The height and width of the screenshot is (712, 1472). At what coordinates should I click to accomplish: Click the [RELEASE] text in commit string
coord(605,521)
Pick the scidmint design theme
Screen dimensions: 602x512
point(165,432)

- Exercise requirements -
Give every entry again, character for character.

- The answer -
The height and width of the screenshot is (712, 1472). At what coordinates should I click to accomplish: Click the [RELEASE] text in commit string
coord(605,521)
Pick the scidmint design theme
Screen dimensions: 602x512
point(165,432)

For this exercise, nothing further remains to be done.